─── Selection

PM2 Overview
by John Vincent
Posted on March 1, 2017
This is a brief overview of PM2
Install PM2
Use PM2, a production process manager for Node applications with a built-in load balancer.
Install PM2
sudo npm install pm2 -g
and verify
pm2 -v
Useful PM2 commands
pm2 list
pm2 logs
pm2 stop <process-id>
or:
pm2 stop all
pm2 restart <process-id>
or:
pm2 restart all
pm2 delete <process-id>
pm2 describe <process-id>
pm2 logs APP-NAME
pm2 flush
pm2 reloadLogs
pm2 restart app_name
pm2 reload app_name
pm2 stop app_name
pm2 delete app_name
pm2 monit
pm2 plus
PM2 Logs
~/.pm2/logs
Add to PM2
handle-pm2
and verify with pm2 list
Ensure the list is correct.
Start PM2 on System Startup
PM2 will restart processes if they crash but cannot start itself.

──────

■ **Task requirements**
- a) What does the PM2 overview say PM2 cannot do on its own?
- b) Summarize the PM2 overview in two sentences.
- c) Please repeat, word for word, the part of the PM2 overview that opens with the words containing "PM2 Overview" and closes with "built-in load balancer.".

─── Information given

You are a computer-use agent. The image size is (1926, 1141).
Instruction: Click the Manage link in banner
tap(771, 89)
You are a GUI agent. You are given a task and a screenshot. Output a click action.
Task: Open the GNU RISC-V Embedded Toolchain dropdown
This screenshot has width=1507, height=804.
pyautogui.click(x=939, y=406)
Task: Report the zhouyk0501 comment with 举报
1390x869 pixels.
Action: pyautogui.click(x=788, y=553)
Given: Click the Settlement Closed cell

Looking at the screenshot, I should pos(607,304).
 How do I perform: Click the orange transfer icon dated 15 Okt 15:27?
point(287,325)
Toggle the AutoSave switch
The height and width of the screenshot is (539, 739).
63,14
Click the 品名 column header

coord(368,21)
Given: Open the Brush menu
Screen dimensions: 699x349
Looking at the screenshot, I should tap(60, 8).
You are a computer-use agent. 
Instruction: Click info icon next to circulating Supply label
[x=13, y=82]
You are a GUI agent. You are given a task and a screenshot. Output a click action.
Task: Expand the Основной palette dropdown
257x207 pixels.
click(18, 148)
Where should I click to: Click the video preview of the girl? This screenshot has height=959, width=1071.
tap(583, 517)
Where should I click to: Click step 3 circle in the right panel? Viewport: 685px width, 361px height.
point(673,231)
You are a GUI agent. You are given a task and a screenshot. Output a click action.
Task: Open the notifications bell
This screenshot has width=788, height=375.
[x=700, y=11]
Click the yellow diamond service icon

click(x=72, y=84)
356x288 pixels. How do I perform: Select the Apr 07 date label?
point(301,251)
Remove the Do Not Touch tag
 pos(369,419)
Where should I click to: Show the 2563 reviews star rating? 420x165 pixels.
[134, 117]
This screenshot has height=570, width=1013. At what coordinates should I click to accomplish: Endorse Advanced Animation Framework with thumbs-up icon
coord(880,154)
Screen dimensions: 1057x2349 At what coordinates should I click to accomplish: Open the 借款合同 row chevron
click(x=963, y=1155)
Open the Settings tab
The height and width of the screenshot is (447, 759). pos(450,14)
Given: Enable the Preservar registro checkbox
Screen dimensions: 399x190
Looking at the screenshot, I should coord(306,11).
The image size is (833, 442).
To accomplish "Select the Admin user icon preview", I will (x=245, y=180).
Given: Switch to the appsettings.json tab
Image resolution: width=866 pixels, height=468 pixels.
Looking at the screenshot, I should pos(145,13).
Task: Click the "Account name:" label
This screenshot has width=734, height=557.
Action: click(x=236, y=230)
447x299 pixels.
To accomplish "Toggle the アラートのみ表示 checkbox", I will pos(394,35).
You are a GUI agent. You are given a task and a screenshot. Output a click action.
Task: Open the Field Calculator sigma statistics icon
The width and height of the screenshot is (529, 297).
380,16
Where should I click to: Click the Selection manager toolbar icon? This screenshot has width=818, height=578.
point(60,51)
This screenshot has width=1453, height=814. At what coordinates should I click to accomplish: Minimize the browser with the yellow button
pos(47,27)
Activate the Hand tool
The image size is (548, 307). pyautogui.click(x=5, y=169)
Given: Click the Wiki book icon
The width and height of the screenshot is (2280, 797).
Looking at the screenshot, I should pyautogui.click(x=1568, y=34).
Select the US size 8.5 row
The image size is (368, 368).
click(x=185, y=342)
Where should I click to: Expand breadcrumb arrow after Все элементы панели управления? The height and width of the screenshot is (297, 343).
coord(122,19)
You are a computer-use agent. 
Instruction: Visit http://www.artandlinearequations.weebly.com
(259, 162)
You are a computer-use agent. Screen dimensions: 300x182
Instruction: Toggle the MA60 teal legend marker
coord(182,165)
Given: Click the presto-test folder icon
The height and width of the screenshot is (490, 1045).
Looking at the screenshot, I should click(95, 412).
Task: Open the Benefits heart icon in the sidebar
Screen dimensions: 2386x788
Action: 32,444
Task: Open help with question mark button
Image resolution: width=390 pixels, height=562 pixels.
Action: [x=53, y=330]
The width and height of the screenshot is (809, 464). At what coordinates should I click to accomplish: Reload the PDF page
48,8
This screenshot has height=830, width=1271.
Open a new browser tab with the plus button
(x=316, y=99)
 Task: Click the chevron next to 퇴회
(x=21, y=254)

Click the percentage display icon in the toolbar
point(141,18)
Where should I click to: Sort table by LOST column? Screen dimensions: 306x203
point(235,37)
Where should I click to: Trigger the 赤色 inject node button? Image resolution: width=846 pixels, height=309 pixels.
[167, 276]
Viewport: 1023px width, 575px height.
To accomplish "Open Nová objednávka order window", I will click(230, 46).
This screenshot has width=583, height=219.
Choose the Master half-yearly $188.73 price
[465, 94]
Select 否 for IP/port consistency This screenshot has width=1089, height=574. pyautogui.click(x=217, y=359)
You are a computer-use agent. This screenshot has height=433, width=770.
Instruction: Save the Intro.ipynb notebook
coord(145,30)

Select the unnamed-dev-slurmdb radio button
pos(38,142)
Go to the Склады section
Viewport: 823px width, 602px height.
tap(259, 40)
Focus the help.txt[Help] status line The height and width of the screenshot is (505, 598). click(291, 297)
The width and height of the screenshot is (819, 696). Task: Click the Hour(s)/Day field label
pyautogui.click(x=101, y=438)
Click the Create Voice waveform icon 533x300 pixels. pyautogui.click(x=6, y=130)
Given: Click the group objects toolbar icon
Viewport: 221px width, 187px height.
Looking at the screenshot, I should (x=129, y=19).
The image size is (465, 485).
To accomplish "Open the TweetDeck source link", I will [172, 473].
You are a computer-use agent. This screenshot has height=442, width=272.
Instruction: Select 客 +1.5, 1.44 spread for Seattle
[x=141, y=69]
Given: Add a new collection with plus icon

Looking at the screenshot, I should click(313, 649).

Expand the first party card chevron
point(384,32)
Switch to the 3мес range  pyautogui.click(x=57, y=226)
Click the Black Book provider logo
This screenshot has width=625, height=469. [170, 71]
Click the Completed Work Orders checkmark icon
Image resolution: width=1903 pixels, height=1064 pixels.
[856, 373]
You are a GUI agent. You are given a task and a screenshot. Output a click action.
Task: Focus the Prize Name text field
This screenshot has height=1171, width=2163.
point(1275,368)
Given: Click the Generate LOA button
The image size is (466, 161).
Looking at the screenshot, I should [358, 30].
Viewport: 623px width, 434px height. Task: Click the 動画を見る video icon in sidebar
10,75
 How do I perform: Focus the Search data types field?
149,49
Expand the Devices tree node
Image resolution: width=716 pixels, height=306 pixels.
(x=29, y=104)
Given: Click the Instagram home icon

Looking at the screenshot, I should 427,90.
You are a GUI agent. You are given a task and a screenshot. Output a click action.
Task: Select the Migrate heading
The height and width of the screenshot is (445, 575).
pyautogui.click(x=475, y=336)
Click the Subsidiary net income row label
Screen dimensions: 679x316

──────

■ **Exercise responses**
- a) PM2 cannot start itself.

- b) PM2 is a production process manager for Node applications with a built-in load balancer; it is installed with "sudo npm install pm2 -g" and verified with "pm2 -v". Useful commands include pm2 list, pm2 logs, pm2 stop, pm2 restart and pm2 monit, the logs are kept in ~/.pm2/logs, and PM2 restarts processes if they crash but cannot start itself.

- c)
PM2 Overview
by John Vincent
Posted on March 1, 2017
This is a brief overview of PM2
Install PM2
Use PM2, a production process manager for Node applications with a built-in load balancer.